4-17『A/ご覧の通りです3』
結局、ぐだぐだしている間に、出発は昼過ぎまで繰り下がった。
それも自由な旅行の醍醐味と言えばそうかもしれない。ツアーや修学旅行ではなかなかこうもいかないけれど、たまにはノープランで飛び込む旅も乙なものだろう。
ツアーで旅行なんて行ったことないけど。
俺とさなかは、温泉街のほうから昨日訪れた石段街まで足を運んでいた。
どう巡るにせよ、この辺りを拠点とするのが最も楽だろう、という判断だった。つまり何も考えていないというか、さてどこに行こう、となると意外と難しいのだ。

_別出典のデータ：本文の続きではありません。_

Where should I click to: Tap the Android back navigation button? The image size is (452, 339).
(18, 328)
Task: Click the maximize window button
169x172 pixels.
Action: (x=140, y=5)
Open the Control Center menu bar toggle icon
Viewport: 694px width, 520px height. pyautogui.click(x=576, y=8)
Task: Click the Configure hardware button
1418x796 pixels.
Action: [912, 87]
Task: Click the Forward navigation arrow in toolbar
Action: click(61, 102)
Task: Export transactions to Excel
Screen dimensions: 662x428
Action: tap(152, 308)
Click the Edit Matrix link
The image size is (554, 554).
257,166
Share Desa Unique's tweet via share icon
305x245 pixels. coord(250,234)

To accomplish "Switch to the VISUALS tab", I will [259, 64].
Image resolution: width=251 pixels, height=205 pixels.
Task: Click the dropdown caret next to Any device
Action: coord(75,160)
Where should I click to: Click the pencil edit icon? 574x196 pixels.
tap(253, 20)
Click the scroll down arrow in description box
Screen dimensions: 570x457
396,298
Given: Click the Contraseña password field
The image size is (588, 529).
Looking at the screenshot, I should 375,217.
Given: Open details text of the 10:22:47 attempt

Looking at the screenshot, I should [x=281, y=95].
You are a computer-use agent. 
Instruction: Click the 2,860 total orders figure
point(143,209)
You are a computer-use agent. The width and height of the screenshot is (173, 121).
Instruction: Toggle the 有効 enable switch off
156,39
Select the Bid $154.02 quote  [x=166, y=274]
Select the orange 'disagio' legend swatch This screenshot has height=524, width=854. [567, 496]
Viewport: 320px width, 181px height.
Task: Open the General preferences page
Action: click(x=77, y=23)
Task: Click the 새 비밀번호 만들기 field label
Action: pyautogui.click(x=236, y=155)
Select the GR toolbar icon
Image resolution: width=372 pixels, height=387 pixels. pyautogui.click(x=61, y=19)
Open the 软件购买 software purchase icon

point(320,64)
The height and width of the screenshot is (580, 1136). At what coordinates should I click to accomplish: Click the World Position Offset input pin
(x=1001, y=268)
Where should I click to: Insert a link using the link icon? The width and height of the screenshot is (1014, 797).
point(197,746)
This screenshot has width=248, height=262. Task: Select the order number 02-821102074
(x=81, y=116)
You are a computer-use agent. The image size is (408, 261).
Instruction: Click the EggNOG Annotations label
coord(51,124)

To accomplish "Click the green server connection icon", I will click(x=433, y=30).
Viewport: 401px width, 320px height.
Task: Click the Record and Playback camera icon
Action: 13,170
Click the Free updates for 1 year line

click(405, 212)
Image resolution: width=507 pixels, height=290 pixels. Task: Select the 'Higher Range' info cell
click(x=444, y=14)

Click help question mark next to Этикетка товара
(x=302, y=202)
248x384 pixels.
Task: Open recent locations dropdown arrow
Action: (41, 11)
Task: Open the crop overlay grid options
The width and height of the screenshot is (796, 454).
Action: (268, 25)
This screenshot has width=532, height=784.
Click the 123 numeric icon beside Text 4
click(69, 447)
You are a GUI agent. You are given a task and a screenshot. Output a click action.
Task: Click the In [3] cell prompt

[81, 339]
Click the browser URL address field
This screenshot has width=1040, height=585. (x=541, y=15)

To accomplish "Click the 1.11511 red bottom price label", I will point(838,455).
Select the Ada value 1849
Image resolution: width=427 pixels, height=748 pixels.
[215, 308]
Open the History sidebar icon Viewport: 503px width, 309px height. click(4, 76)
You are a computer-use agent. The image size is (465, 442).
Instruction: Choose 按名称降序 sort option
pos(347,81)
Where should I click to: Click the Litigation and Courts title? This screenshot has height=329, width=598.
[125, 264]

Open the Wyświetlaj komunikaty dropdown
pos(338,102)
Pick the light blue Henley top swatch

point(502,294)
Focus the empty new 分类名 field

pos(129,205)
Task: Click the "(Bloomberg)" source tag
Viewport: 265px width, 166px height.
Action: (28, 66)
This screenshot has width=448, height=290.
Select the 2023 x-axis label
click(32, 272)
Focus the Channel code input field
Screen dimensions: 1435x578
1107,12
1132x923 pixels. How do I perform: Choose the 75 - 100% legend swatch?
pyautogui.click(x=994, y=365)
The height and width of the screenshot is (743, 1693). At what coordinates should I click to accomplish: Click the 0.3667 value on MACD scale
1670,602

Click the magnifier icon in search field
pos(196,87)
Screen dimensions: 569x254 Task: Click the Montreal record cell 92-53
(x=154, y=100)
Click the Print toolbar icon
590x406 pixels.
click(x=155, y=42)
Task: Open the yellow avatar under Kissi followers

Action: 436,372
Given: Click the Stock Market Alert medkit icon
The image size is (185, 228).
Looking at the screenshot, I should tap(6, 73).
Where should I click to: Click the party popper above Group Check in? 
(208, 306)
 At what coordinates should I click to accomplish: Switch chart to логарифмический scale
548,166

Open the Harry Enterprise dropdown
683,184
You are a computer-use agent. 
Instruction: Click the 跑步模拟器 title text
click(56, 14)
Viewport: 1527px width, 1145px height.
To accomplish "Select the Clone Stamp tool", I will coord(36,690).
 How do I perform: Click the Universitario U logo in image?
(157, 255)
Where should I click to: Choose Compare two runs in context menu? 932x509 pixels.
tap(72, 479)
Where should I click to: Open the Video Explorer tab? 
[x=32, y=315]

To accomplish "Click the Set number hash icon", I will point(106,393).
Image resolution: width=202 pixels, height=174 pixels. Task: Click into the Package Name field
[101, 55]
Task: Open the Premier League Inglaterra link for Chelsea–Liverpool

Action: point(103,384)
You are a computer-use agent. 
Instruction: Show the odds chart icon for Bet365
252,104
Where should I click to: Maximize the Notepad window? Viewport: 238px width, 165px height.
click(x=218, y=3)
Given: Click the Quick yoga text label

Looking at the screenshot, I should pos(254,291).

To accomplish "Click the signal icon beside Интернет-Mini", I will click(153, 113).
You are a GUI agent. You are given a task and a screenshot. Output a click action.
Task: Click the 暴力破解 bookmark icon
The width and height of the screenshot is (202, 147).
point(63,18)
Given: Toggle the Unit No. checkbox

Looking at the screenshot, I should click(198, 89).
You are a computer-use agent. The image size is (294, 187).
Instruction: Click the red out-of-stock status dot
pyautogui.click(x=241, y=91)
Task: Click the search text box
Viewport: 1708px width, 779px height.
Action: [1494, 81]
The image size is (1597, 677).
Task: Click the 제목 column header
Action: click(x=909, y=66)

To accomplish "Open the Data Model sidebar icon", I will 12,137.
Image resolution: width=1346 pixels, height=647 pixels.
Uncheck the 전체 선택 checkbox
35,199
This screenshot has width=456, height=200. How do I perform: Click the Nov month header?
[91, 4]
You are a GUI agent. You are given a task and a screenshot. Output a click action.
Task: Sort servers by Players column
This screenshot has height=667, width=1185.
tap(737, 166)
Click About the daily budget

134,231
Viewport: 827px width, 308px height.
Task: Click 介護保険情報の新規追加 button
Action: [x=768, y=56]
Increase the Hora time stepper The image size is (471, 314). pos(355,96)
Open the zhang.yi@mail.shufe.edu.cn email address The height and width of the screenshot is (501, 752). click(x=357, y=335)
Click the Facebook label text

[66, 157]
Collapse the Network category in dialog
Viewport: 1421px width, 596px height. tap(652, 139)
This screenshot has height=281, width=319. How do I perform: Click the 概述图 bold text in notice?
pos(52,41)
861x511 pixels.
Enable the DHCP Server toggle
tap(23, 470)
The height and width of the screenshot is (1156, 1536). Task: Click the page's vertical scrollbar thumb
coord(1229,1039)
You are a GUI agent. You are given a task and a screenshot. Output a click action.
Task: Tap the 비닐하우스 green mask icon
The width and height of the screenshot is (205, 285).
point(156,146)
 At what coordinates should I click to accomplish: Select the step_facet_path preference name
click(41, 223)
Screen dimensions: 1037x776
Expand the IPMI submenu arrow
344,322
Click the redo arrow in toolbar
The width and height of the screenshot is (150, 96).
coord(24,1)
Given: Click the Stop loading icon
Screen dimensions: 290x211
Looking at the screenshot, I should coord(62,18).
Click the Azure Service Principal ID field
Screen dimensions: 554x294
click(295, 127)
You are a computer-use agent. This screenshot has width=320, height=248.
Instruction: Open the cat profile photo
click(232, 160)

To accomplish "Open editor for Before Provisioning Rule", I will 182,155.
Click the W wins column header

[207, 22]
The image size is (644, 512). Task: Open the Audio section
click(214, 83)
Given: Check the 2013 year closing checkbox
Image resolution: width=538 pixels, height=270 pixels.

観光案内をチェックし、そこで考えた末に向かった先は――
「初日に俺が言った『文学の香りがする』という表現。あながち間違いでもなかった気がしない?」
「うーん、そうだね。まあ、そういう見方もあるかもだよね」
「しないならしないって言っていいよ……」
「じゃあしない」
けらけらと笑うさなかだった。
楽しそうで何より、と強がっておくとしよう。
ともあれ、デートで向かうには少しばかり堅苦しい感じのスポットかもしれないけれど。
結構、俺たちはそこそこ楽しめた。
「さなかは徳冨蘆花、知ってる?」
「まあ名前は知ってるよ。前に大河ドラマに出てきた」
「そうなの? 俺はそれ観てないな……徳冨蘆花の話だったの?」
「いや、どっちかっていうと脇役だったけど」
「あ、そうなんだ……」
「未那はどう? 未那って結構、本は読むよね? わたしはそこそこだし」
「まあ、俺もぶっちゃけ読んだことない……」
「……なんで来たんだろうね」
「あったからかな……」
歩いていける距離だったんです。すみません。
とはいえ、そんな俺でもさすがに名前と代表作くらいは知っているというものだ。
明治時代、国民新聞に掲載され、のちに当時の大ベストセラーとなった作品――『不如帰』。
その作者が徳冨蘆花先生だ。
俺もそれなりに読書はするほうだったが、読んだことがないというのは痛恨事だ。
この反省を活かし、次はきちんと読んでおくことにしよう。
「というか、そういう意味では、こういうところで作品に触れられるのっていいよね。昔の作品に触れるきっかけになるわけだし」
「あー、確かに。わたし、こういう機会でもないと読まないかもだしね」
「こういう機会があっても読まないよりいいでしょ」
蘆花は伊香保を好んでおり、ついには死の間際にわざわざ訪れ、伊香保で亡くなったという。さすが明治の大文豪だけあって、その生き方さえ実に劇的であった。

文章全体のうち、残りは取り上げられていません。